Finally, many people we talked to whose complaints were
designated for the CCRP objected to being asked to attend a
meeting, to which they were not allowed to bring any kind of
support person, at the police station, with the officer and the
officer's supervisor. A number of citizens reported that they
believed this created an adversarial environment, intimidated
them, and discouraged them from participating in the process.
Therefore, we recommend that the CPD consider changing where
these meetings are held, having a higher level supervisor or a
non-CPD mediator conduct the meetings, and allowing a support
person to accompany the complainant.
* The CPD should increase and improve its interactions with
the community councils.
During our investigation, we spoke to a number of leaders of
the community councils that represent the neighborhoods of
Cincinnati. We understand from CPD officials that meetings
between these leaders and the CPD are the primary way in which
the CPD interacts with the community. Officers attend meetings
of the community councils, and community council leaders attend
resource meetings at the police districts.
However, we learned from some community council leaders that
they had never been invited to a resource meeting, even though
council leaders from other neighborhoods within the same district
reported frequent invitations. We also learned that the
frequency of such resource meetings varied considerably between
districts, and depended on the inclinations of the district
commander. We recommend that these resource meetings be well
publicized (to ensure that all community leaders have the
opportunity to attend), and that the CPD require that such
meetings occur on a regular basis in all districts.
We were told by community council leaders and CPD officials
that community policing officers (who are referred to as
"neighborhood officers") regularly attend community council
meetings. We recommend that all other officers who patrol that
community, not just neighborhood officers, be encouraged
(whenever schedules and resources permit) to attend community
council meetings. Finally, we were told of several incidents in
which neighborhood officers were abruptly designated to be
transferred to another district. We recommend that such
transfers only be made with sufficient lead time to allow for a
transition period to a new neighborhood officer.
IV. MONITORING AND AUDITING
* The CPD should centralize all information regarding
uses of force by its officers, and take steps to ensure
that all of its commanders fully use this information.
In interviewing various CPD management officials, we learned
that while some general summary statistics regarding uses of
force are reported in an Executive Information Summary,
sufficiently specific trend data (i.e., citizen complaints broken
down by type of complaint or use of force data broken down by
shift) is not regularly available to, or used by, district
commanders. This makes it difficult for district commanders to
measure and manage the use of force by their officers, especially
if they are relatively new to their command. We understand all
of the district commanders have been in their current assignments
for less than a year. We are also concerned by the opinion
expressed by some CPD command staff that the collection and
review of data by the Inspections and Planning Sections lessened
their responsibility to monitor the officers under their command.
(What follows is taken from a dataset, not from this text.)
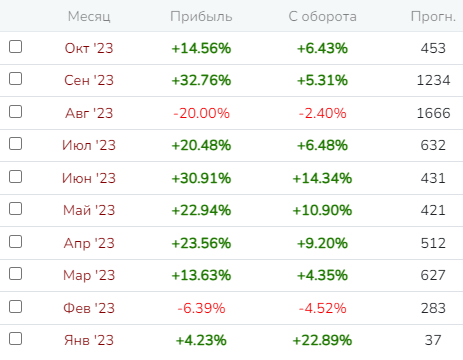Check the box for Окт '23 row
This screenshot has width=463, height=360.
tap(15, 47)
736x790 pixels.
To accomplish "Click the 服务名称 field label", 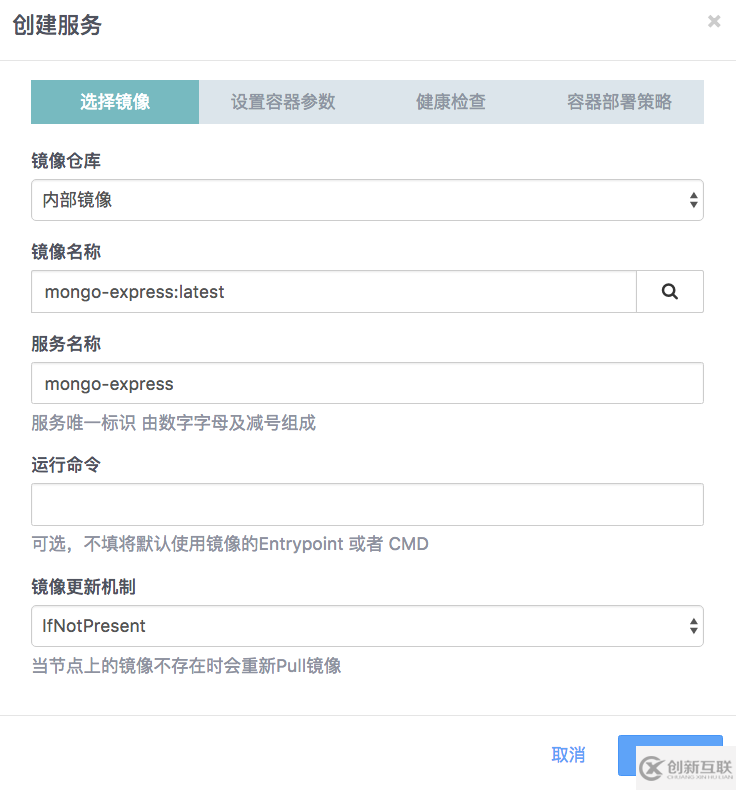I will pos(66,344).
Trend data must be available to supervisors, and it should be
made clear that it is their responsibility, not just the
responsibility of the Inspections Section, to monitor this
information to ensure that officers under their command are using
force appropriately.
* The CPD should centralize all of its disciplinary
information regarding officers.
We learned from a number of the district commanders and
other CPD management officials that the complete disciplinary
records of officers are difficult to review because they are kept
in a number of different files housed in a number of locations.
For example, information about an officer's record could be
housed at internal affairs, OMI and any district or unit in which
they served. Moreover, many of these files are reportedly not
organized or automated in ways that are conducive to retrieval.
We recommend that all disciplinary information (from the most
serious misconduct to the types of minor counseling entered in
district logs) be centralized and automated.
* The CPD should expand its review of firearm discharges by
its officers.
We recommend that CPD expand and formalize its mechanism for
reviewing firearm discharges to incorporate a cross-section of
division personnel who will review the incident for compliance
with policy and procedure requirements, as well as for tactical
and training related implications. One way for CPD to accomplish
this is to designate formally personnel to review the
investigative files and report to the Chief. Many police
departments convene a special board to review all officer firearm
discharges. These boards hear presentations about the incident
from the internal investigations unit and determine whether the
discharge was within policy and whether any tactical errors were
made. At a minimum, such boards typically include high ranking
command staff officials, a training academy representative, and a
City Attorney or Solicitor's office representative. Some
departments augment their boards with Field Training Officers, a
representative of the police union, and a community
representative.
* The CPD should institute risk management and audit systems
that track a wider variety of conduct over a longer period
of time.
According to CPD management, the CPD currently has a risk
management system that only alerts CPD management or "flags"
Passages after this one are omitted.